Gather every line of the rows below that contains the string "toolbar", matching case exactly, and copy each one out.

○ ○ ○ ○ ○ ○ ○

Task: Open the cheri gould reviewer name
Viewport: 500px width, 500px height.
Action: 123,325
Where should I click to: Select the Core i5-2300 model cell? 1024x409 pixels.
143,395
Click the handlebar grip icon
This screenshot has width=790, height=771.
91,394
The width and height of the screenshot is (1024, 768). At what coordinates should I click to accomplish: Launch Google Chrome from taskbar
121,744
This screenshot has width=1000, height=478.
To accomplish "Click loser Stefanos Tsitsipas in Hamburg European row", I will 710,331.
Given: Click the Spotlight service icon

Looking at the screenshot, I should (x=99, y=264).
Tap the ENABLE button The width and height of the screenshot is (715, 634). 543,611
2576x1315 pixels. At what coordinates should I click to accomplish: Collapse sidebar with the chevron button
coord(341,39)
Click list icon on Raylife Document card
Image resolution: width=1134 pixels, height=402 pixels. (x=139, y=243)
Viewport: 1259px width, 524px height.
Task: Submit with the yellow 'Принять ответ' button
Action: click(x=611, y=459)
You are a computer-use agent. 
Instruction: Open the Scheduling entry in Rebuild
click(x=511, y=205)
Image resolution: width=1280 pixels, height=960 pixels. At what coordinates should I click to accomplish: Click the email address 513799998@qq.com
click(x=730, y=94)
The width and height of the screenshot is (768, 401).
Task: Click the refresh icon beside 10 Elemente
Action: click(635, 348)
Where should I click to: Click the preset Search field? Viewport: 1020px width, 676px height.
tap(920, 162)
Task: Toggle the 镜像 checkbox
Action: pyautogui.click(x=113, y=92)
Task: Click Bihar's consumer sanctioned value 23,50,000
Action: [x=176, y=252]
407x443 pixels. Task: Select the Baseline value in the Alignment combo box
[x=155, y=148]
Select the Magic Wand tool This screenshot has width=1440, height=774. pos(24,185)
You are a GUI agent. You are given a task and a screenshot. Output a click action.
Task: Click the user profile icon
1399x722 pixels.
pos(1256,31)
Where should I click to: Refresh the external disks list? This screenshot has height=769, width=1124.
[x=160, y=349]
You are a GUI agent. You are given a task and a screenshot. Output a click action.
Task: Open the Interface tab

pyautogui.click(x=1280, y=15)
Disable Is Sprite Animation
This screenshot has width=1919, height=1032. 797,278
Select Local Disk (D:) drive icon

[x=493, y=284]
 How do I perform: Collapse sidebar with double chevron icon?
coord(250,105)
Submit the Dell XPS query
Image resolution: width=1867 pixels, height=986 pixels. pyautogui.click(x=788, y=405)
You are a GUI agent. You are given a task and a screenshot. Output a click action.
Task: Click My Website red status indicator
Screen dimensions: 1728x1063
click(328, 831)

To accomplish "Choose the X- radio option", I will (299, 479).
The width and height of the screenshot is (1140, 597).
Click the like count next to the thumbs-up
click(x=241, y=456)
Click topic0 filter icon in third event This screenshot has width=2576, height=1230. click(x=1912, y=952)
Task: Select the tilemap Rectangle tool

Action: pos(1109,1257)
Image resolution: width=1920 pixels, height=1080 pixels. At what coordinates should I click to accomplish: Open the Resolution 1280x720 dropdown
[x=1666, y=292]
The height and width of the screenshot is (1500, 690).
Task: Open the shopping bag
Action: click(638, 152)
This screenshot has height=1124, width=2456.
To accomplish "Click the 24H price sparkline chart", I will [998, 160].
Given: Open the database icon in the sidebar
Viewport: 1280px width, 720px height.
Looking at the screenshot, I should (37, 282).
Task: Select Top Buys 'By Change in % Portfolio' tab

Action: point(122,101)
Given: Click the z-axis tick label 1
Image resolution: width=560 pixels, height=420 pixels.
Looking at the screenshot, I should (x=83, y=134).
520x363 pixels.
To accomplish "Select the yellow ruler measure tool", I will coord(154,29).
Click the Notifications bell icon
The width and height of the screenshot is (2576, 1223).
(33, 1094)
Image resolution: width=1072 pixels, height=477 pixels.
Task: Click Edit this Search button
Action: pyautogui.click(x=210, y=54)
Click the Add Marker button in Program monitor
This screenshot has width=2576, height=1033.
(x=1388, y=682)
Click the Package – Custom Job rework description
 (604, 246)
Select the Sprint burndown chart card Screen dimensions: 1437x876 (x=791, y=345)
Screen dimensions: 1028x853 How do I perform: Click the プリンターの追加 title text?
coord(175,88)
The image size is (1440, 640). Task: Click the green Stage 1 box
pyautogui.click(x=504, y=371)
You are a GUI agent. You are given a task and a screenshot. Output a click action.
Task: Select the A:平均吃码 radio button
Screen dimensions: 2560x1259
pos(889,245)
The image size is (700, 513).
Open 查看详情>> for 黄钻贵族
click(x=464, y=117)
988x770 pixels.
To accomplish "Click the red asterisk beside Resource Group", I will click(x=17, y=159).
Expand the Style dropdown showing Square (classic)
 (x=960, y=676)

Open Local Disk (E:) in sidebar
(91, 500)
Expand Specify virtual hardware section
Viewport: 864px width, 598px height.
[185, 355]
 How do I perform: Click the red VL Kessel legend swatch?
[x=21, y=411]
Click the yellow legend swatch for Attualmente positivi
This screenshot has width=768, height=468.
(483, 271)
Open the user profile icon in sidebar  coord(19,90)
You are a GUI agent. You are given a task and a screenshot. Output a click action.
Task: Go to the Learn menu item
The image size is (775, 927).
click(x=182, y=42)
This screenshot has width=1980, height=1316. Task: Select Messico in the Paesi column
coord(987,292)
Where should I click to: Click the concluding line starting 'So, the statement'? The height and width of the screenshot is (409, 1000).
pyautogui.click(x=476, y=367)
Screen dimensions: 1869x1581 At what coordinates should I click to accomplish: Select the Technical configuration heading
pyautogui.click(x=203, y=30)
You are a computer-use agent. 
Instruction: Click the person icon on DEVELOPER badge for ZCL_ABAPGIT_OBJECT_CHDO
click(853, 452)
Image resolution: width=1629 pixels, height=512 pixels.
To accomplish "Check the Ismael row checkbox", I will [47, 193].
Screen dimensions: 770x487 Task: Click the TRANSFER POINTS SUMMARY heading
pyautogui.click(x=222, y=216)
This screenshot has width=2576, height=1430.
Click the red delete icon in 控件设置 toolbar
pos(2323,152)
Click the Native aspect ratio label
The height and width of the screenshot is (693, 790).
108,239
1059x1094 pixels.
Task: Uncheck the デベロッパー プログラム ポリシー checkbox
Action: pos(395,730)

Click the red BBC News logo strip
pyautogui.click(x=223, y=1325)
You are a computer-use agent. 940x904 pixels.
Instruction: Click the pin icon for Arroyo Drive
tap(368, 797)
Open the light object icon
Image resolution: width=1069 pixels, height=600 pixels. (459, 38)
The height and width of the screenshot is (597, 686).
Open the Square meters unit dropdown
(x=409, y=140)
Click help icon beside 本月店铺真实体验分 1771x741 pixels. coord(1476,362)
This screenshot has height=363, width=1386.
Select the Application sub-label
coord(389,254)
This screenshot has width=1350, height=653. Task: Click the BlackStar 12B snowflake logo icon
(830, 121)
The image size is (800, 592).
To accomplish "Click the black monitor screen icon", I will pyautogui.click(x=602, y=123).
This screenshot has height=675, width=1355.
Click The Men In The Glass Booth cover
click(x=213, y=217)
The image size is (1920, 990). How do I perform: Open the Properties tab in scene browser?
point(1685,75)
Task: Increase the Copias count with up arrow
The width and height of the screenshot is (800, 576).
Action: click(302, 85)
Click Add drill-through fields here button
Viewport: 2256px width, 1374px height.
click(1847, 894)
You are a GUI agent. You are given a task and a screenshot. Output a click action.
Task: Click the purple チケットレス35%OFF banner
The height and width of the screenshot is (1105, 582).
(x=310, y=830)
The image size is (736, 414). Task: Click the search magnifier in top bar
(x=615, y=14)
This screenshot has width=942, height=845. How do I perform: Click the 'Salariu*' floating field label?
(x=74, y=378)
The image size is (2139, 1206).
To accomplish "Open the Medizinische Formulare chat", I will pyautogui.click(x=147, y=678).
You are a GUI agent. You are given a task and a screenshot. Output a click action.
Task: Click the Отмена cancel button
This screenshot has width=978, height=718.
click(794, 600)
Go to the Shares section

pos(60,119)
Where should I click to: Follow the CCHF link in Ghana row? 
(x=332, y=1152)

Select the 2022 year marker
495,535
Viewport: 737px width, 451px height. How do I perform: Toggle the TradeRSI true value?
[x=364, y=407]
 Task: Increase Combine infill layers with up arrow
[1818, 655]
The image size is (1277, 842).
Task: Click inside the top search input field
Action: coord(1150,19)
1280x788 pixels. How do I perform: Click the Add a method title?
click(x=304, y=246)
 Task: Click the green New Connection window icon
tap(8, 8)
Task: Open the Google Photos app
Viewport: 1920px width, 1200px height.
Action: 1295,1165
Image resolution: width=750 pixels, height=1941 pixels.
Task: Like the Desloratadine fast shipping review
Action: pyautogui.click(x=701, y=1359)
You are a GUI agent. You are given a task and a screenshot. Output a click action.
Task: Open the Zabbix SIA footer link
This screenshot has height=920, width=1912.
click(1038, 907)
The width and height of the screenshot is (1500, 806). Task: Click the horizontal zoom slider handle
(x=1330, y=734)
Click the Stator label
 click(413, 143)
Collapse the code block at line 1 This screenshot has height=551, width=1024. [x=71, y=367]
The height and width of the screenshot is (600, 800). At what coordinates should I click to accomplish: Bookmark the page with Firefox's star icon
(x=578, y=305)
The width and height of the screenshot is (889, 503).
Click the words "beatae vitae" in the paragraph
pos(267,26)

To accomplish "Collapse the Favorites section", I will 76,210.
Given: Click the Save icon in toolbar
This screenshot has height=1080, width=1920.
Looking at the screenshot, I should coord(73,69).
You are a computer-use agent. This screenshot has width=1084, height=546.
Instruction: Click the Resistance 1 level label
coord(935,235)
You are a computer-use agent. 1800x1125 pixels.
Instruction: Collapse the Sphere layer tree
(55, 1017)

○ ○ ○ ○ ○ ○ ○

Correct output:
Click the red delete icon in 控件设置 toolbar
Given: Click the Save icon in toolbar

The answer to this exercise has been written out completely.